Sunday, October 10, 2021

The Book of Titus: Paul writes to the young Pastor in Crete


“A television program preceding the 1988 Winter Olympics featured blind skiers being trained for slalom skiing, impossible as that sounds. Paired with sighted skiers, the blind skiers were taught on the flats how to make right and left turns. When that was mastered, they were taken to the slalom slope, where their sighted partners skied beside them shouting, "Left!" and "Right!" As they obeyed the commands, they were able to negotiate the course and cross the finish line, depending solely on the sighted skiers' word. It was either complete trust or catastrophe.

What a vivid picture of the Christian life! In this world, we are in reality blind about what course to take. We must rely solely on the Word of the only One who is truly sighted--God Himself. His Word gives us the direction we need to finish the course.”
-Robert W. Sutton

And that is what we’ll see in the book of Titus today, is that the Apostle Paul is writing to his young pastor friend Titus, giving him guidance, left and right, faith, obedience, and living out what we they believe on the corrupt little island of Crete.

The book of Titus was written in AD 65 or 66, near the end of Paul’s ministry, right around the same time that Paul wrote 1st and 2nd Timothy, the classic pastoral letters. So these 3 letters today, are really letters written by a senior leader, to more junior leaders. So like a letter written by the head pastor, or the deacon, over many churches, to local pastors throughout their mission field. And the mission field we see here on the screen, which included the ancient middle east, all connected by the Mediterranean Sea.

Paul is writing from a city called Nicopolis in Greece, to give instructions to Titus about issues within the church. Titus us pastoring a small church on the island of Crete, a very corrupt little island with lots of problems and already in the church there are false teachers and problems that must be addressed.

So let’s just dive into it. We get Paul’s opening words and opening greeting and he gets right into instructions for elders in the church. What is an elder? An elder is someone who is a senior leader in the church. Generally, you have a pastor, or a group of pastors, and then you have a senior committee or group of elders or leaders who advise and consent on the development of the church.

So here’s what Paul says. Titus 1:6-9 “An elder must be blameless, faithful to his wife, a man whose children believe and are not open to the charge of being wild and disobedient. 7 Since an overseer manages God’s household, he must be blameless—not overbearing, not quick-tempered, not given to drunkenness, not violent, not pursuing dishonest gain. 8 Rather, he must be hospitable, one who loves what is good, who is self-controlled, upright, holy and disciplined. 9 He must hold firmly to the trustworthy message as it has been taught, so that he can encourage others by sound doctrine and refute those who oppose it.”

In the Salvation Army our “elders” are what we call the corps council, made up of senior soldiers in the church who display a maturity to make decisions for the good of the body. The elders, or senior soldiers help care for the needs of the church, and help serve those in need. But they also lead the church, and mentor the younger believers.

_MATERIAL_

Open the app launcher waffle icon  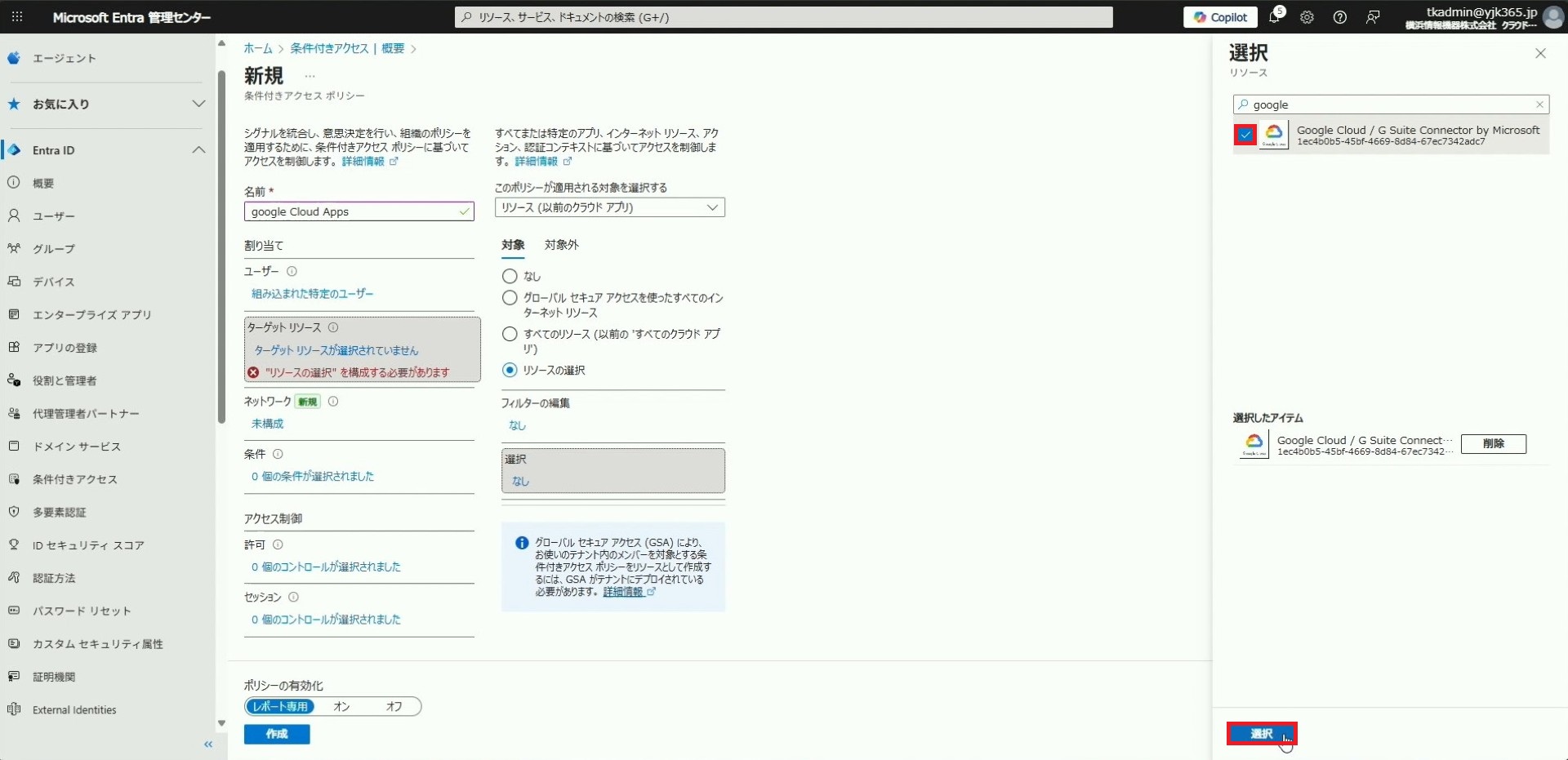[16, 17]
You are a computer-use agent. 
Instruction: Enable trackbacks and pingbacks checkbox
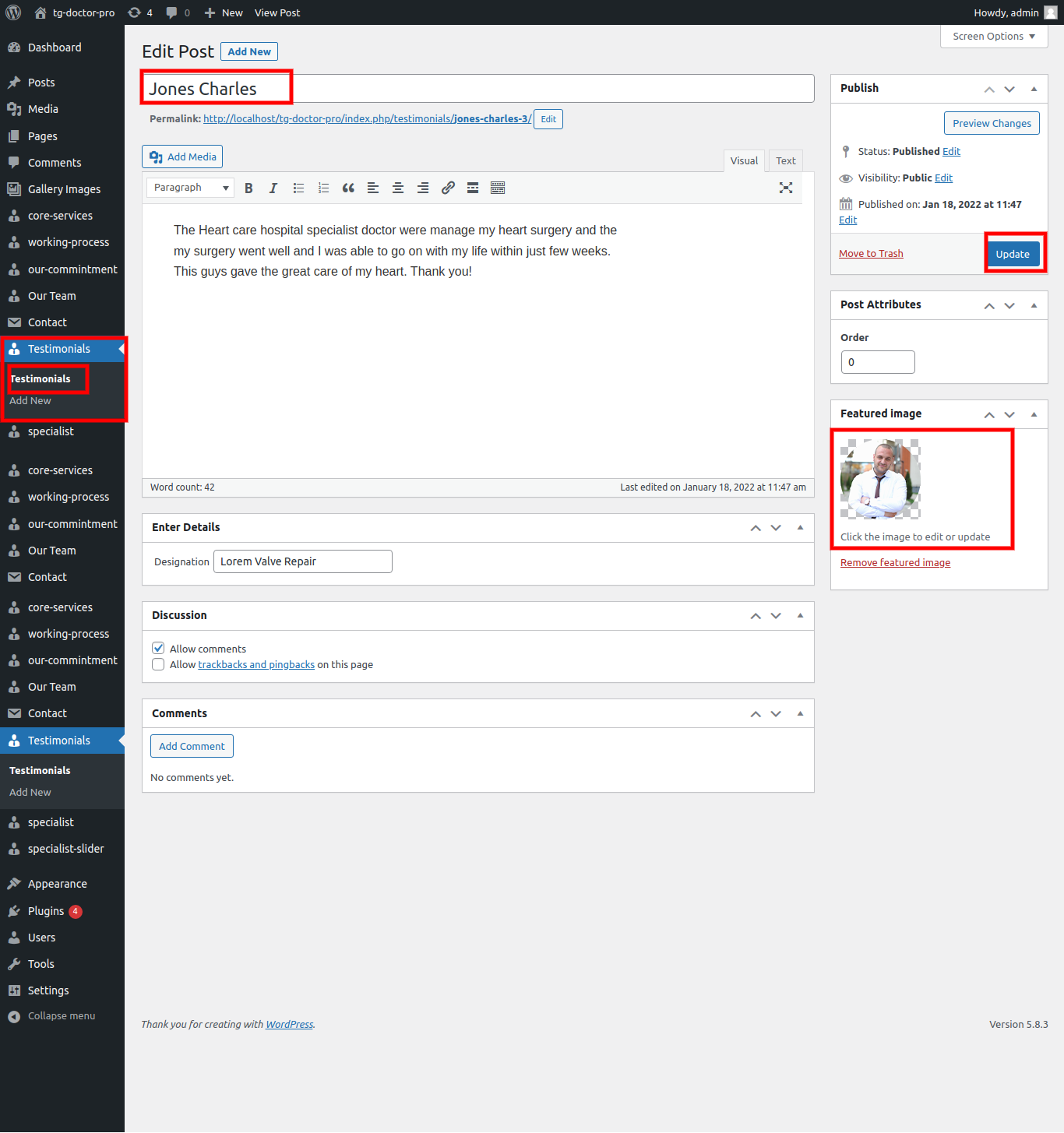point(159,665)
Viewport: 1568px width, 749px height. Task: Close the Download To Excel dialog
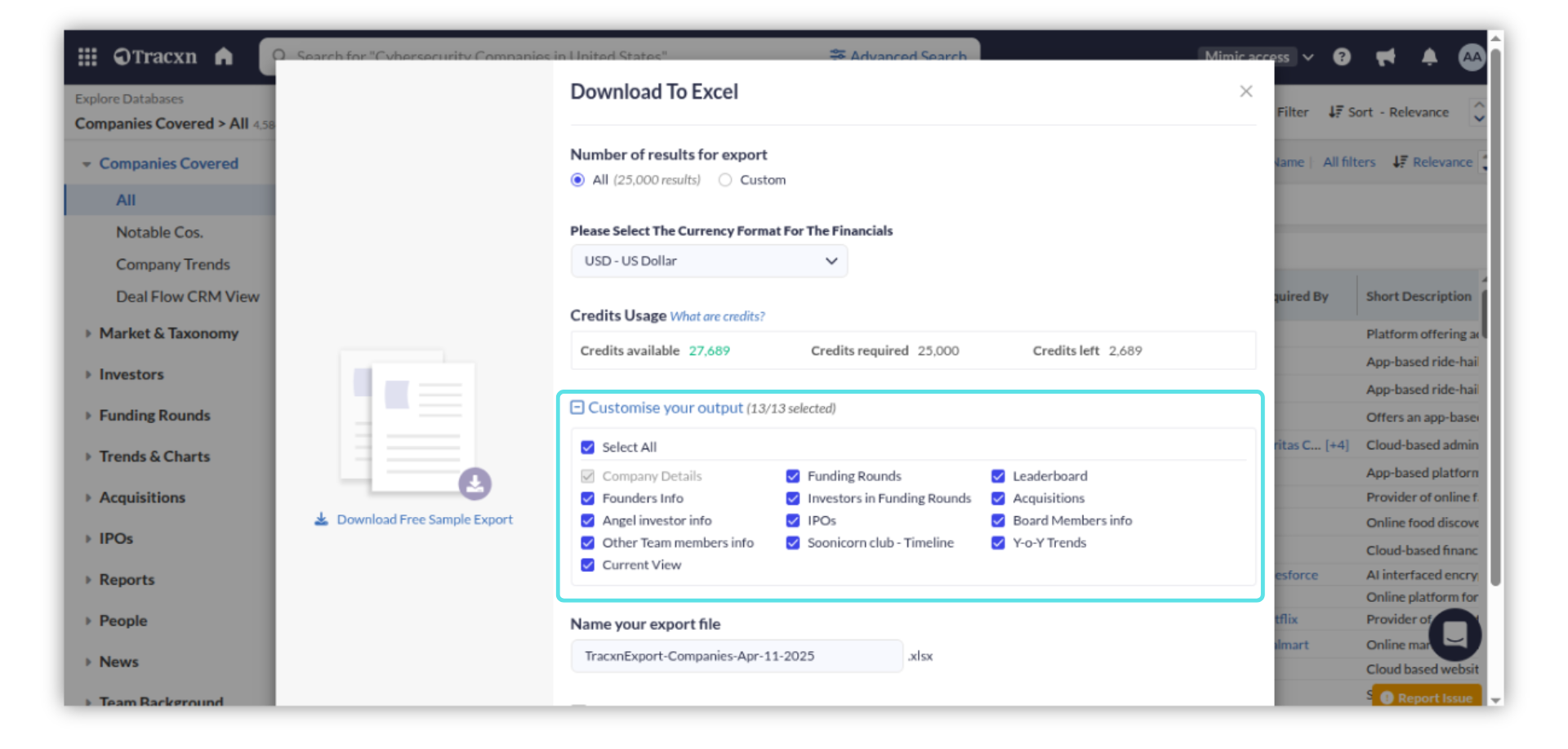coord(1245,91)
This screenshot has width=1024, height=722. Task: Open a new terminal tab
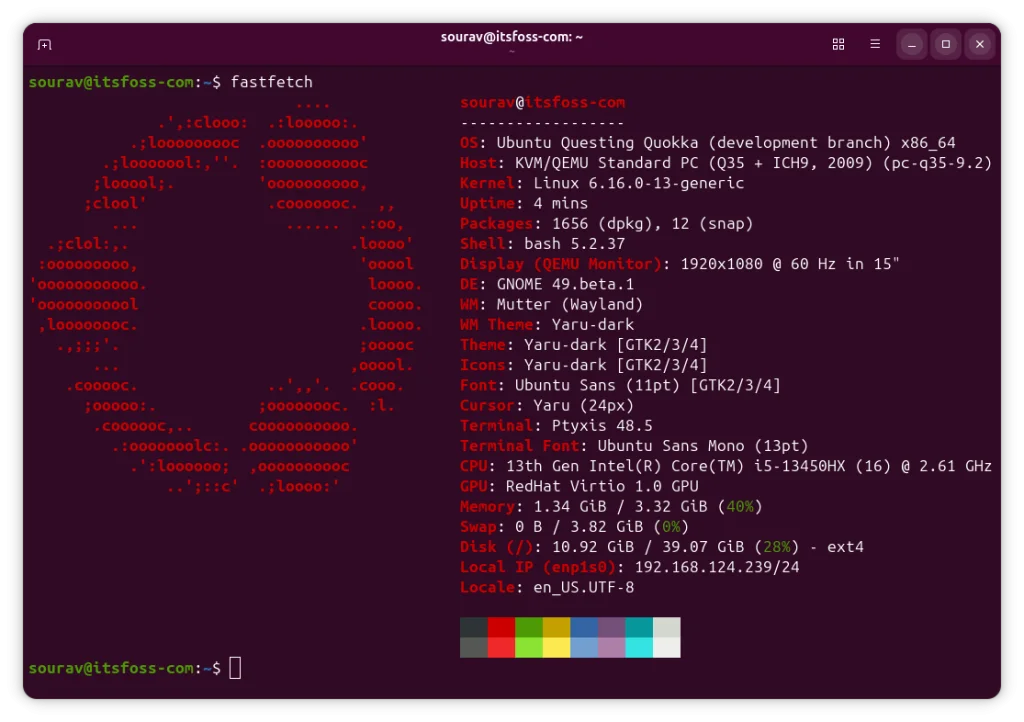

_WHAT IS EXPECTED_
Write out everything from "So let’s just" down to "of the church." in the sermon on the book of Titus. You won't need the items above for anything here.

_SOLUTION FOR THIS PROBLEM_
So let’s just dive into it. We get Paul’s opening words and opening greeting and he gets right into instructions for elders in the church. What is an elder? An elder is someone who is a senior leader in the church. Generally, you have a pastor, or a group of pastors, and then you have a senior committee or group of elders or leaders who advise and consent on the development of the church.